The Jewish nation in the Old Testament was inclined to live in their own world. In a way that attitude was understandable. God had separated them from other nations to be a special people for Him (Exod. 19:5; Lev. 20:24,26). But they became ungrateful and developed a selfish, prideful vision of themselves. In time they became as sinful as the nations around them.

Though Israel was the chosen nation, we read about Gentile countries often in the Old Testament. Isaiah, Jeremiah, and Ezekiel devote large sections to God’s judgment on other nations. Habakkuk denounced the Chaldeans, Obadiah pronounced doom on Edom, and Jonah preached to the Assyrians. They were Jewish prophets and their books were delivered to the Jewish people, but they said a great deal about other cultures. God was teaching them that there is a bigger world than their own sphere of activity and that He loves all men and holds them accountable for what they do.

People talk about having a global outlook, but Christians are the ones who truly have this perspective. We are concerned about the United States, but we also pray for saints in China, Russia, and other countries. The world is much bigger than America. God has far more to manage than just the problems of our nation. As books like Isaiah and Psalms show, He knows the future of every country and is constantly coordinating the relations of these civilizations to bring about His purposes.

You would think that we would be more aware of what is happening around the world because of the internet. But much of what is conveyed on the web is selective and agenda-driven. If we are to see the world the way we should, we must lift our minds above all the chatter and remember how God sees the world.

The worldwide vision of Christians goes far beyond the fleeting political and economic conditions of this or any other nation. The Bible gives us a different set of lenses to look at these issues so we can see through them. While the next election has weighty consequences, there is much more at stake in the future of the world than one event. There are also more important matters happening now both here and in other nations.

To see the world the way we should we must remember some of Jesus’ last words on while he was on earth: “Go ye therefore, and teach all nations, baptizing them in the name of the Father, and of the Son, and of the Holy Ghost” (Matt. 28:19).
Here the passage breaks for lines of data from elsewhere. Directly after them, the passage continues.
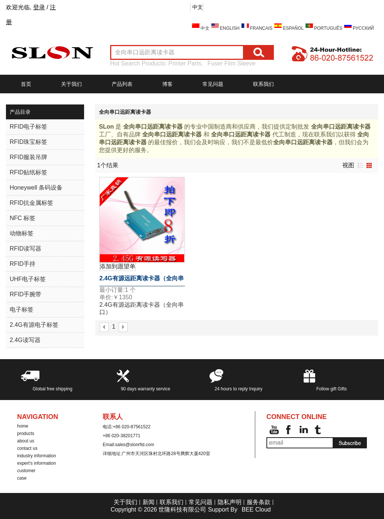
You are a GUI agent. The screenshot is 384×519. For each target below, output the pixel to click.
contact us (27, 448)
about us (25, 441)
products (25, 433)
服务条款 (259, 502)
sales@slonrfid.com (134, 444)
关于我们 (71, 84)
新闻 (148, 502)
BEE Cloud (256, 509)
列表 (360, 165)
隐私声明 (229, 502)
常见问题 (212, 84)
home (22, 426)
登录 (39, 7)
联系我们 (263, 84)
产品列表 (122, 84)
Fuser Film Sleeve (231, 63)
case (21, 478)
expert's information (36, 463)
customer (26, 470)
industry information (36, 455)
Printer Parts (185, 63)
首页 (26, 84)
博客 (167, 84)
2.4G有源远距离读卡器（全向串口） (141, 280)
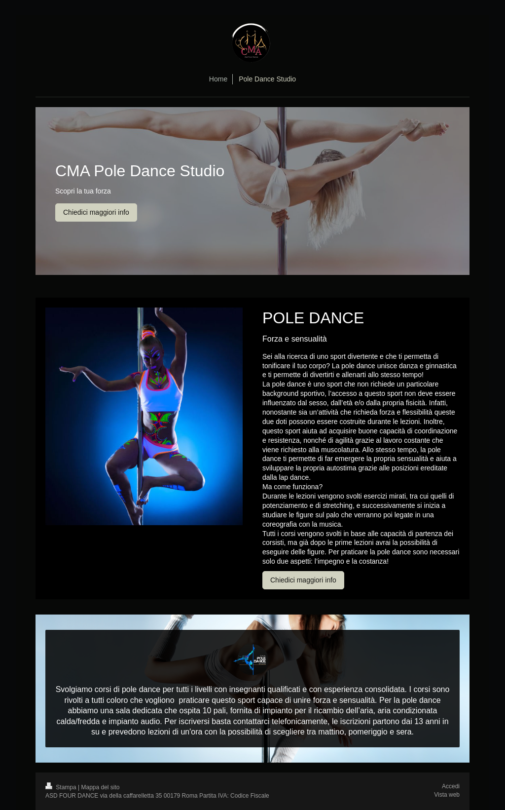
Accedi (451, 786)
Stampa (61, 787)
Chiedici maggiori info (96, 212)
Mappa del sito (100, 787)
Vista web (447, 794)
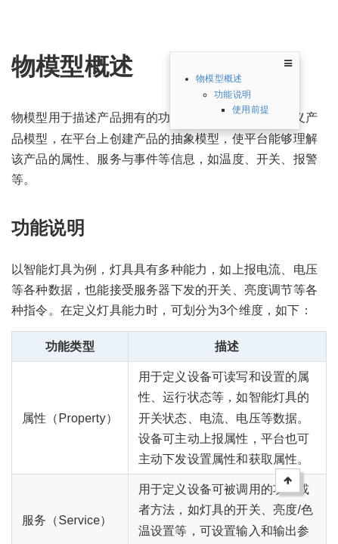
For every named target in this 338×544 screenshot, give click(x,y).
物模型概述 (219, 78)
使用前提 (250, 109)
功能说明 (232, 94)
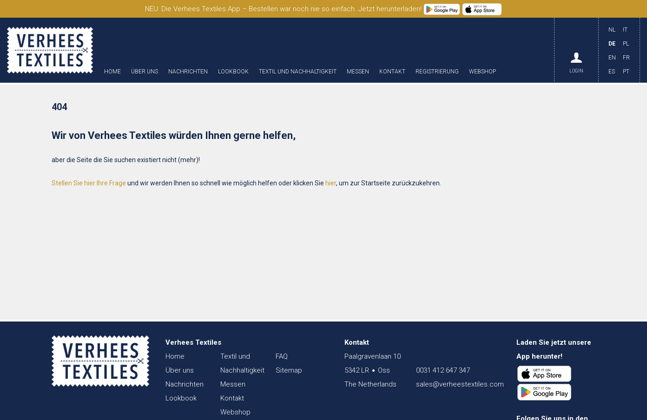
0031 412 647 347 (443, 370)
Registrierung (437, 72)
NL (611, 29)
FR (626, 57)
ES (611, 71)
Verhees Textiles (50, 50)
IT (625, 29)
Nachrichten (188, 72)
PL (626, 43)
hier (330, 183)
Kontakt (392, 72)
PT (626, 71)
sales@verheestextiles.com (460, 384)
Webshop (482, 72)
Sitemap (289, 370)
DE (611, 43)
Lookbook (233, 72)
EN (612, 57)
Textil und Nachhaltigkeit (298, 72)
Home (112, 72)
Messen (358, 72)
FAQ (282, 356)
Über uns (144, 72)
It is hard to escape the stress of our own little corner of the world, but we need to stretch our minds and think about the most important kingdom in and throughout the world—the church.

While we are astounded and intimidated by the power of earthly regimes, God is not. “Behold, the nations are as a drop of a bucket” (Isa. 40:15). “All nations before him are as nothing; and they are counted to him less than nothing, and vanity” (Isa. 40:17). We will never see the world like God sees it, but we can get a glimpse of His perspective if we read the Bible more and watch the news less.